Change "Screen dimensions" to "Display size" throughout the listing below and write the lines out again, leaving everything else untouched.

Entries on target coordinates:

───

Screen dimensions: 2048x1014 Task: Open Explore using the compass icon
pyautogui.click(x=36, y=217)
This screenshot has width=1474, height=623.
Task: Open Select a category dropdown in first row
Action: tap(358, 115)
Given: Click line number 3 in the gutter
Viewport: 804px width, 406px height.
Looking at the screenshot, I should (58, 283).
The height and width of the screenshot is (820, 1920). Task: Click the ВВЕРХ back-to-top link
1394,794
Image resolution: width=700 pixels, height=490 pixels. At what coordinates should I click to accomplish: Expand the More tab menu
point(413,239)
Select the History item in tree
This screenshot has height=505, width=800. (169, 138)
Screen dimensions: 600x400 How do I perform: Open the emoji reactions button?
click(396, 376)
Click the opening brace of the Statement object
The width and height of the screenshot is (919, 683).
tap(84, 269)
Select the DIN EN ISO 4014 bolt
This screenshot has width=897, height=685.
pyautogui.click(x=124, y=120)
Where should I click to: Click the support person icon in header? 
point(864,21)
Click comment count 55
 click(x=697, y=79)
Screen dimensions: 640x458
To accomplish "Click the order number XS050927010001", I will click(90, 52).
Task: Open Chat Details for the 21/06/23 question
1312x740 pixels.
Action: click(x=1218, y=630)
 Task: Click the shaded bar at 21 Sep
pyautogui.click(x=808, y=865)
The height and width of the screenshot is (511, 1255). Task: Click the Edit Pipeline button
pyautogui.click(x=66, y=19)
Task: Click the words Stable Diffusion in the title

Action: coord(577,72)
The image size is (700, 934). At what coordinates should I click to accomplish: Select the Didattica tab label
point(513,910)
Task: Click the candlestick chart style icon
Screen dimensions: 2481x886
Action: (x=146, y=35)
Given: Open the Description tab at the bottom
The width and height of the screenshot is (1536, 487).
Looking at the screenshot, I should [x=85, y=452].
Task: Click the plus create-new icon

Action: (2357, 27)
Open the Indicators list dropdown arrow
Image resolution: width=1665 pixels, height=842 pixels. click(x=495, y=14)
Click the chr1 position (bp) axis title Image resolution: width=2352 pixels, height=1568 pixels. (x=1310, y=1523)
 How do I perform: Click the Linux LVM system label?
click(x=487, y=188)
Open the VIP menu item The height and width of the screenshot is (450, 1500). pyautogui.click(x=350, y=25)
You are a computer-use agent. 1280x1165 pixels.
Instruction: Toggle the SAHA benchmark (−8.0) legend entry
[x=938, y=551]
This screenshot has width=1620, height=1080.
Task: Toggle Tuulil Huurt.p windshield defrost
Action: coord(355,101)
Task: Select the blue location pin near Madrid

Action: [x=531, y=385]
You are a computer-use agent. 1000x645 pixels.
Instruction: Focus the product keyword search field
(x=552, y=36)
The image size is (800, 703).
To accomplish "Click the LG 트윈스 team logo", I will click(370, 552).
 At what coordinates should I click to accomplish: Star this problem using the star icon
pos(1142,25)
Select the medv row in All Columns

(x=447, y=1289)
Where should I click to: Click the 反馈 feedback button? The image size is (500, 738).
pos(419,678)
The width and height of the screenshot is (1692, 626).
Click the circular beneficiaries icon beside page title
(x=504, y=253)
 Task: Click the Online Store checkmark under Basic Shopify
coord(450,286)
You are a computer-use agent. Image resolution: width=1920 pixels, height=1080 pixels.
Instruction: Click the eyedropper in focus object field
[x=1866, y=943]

───

**Finished answer**
Display size: 2048x1014 Task: Open Explore using the compass icon
pyautogui.click(x=36, y=217)
This screenshot has width=1474, height=623.
Task: Open Select a category dropdown in first row
Action: tap(358, 115)
Given: Click line number 3 in the gutter
Viewport: 804px width, 406px height.
Looking at the screenshot, I should (58, 283).
The height and width of the screenshot is (820, 1920). Task: Click the ВВЕРХ back-to-top link
1394,794
Image resolution: width=700 pixels, height=490 pixels. At what coordinates should I click to accomplish: Expand the More tab menu
point(413,239)
Select the History item in tree
This screenshot has height=505, width=800. (169, 138)
Display size: 600x400 How do I perform: Open the emoji reactions button?
click(396, 376)
Click the opening brace of the Statement object
The width and height of the screenshot is (919, 683).
tap(84, 269)
Select the DIN EN ISO 4014 bolt
This screenshot has width=897, height=685.
pyautogui.click(x=124, y=120)
Where should I click to: Click the support person icon in header? 
point(864,21)
Click comment count 55
 click(x=697, y=79)
Display size: 640x458
To accomplish "Click the order number XS050927010001", I will click(90, 52).
Task: Open Chat Details for the 21/06/23 question
1312x740 pixels.
Action: click(x=1218, y=630)
 Task: Click the shaded bar at 21 Sep
pyautogui.click(x=808, y=865)
The height and width of the screenshot is (511, 1255). Task: Click the Edit Pipeline button
pyautogui.click(x=66, y=19)
Task: Click the words Stable Diffusion in the title

Action: coord(577,72)
The image size is (700, 934). At what coordinates should I click to accomplish: Select the Didattica tab label
point(513,910)
Task: Click the candlestick chart style icon
Display size: 2481x886
Action: (x=146, y=35)
Given: Open the Description tab at the bottom
The width and height of the screenshot is (1536, 487).
Looking at the screenshot, I should [x=85, y=452].
Task: Click the plus create-new icon

Action: (2357, 27)
Open the Indicators list dropdown arrow
Image resolution: width=1665 pixels, height=842 pixels. click(x=495, y=14)
Click the chr1 position (bp) axis title Image resolution: width=2352 pixels, height=1568 pixels. (x=1310, y=1523)
 How do I perform: Click the Linux LVM system label?
click(x=487, y=188)
Open the VIP menu item The height and width of the screenshot is (450, 1500). pyautogui.click(x=350, y=25)
You are a computer-use agent. 1280x1165 pixels.
Instruction: Toggle the SAHA benchmark (−8.0) legend entry
[x=938, y=551]
This screenshot has width=1620, height=1080.
Task: Toggle Tuulil Huurt.p windshield defrost
Action: coord(355,101)
Task: Select the blue location pin near Madrid

Action: [x=531, y=385]
You are a computer-use agent. 1000x645 pixels.
Instruction: Focus the product keyword search field
(x=552, y=36)
The image size is (800, 703).
To accomplish "Click the LG 트윈스 team logo", I will click(370, 552).
 At what coordinates should I click to accomplish: Star this problem using the star icon
pos(1142,25)
Select the medv row in All Columns

(x=447, y=1289)
Where should I click to: Click the 反馈 feedback button? The image size is (500, 738).
pos(419,678)
The width and height of the screenshot is (1692, 626).
Click the circular beneficiaries icon beside page title
(x=504, y=253)
 Task: Click the Online Store checkmark under Basic Shopify
coord(450,286)
You are a computer-use agent. Image resolution: width=1920 pixels, height=1080 pixels.
Instruction: Click the eyedropper in focus object field
[x=1866, y=943]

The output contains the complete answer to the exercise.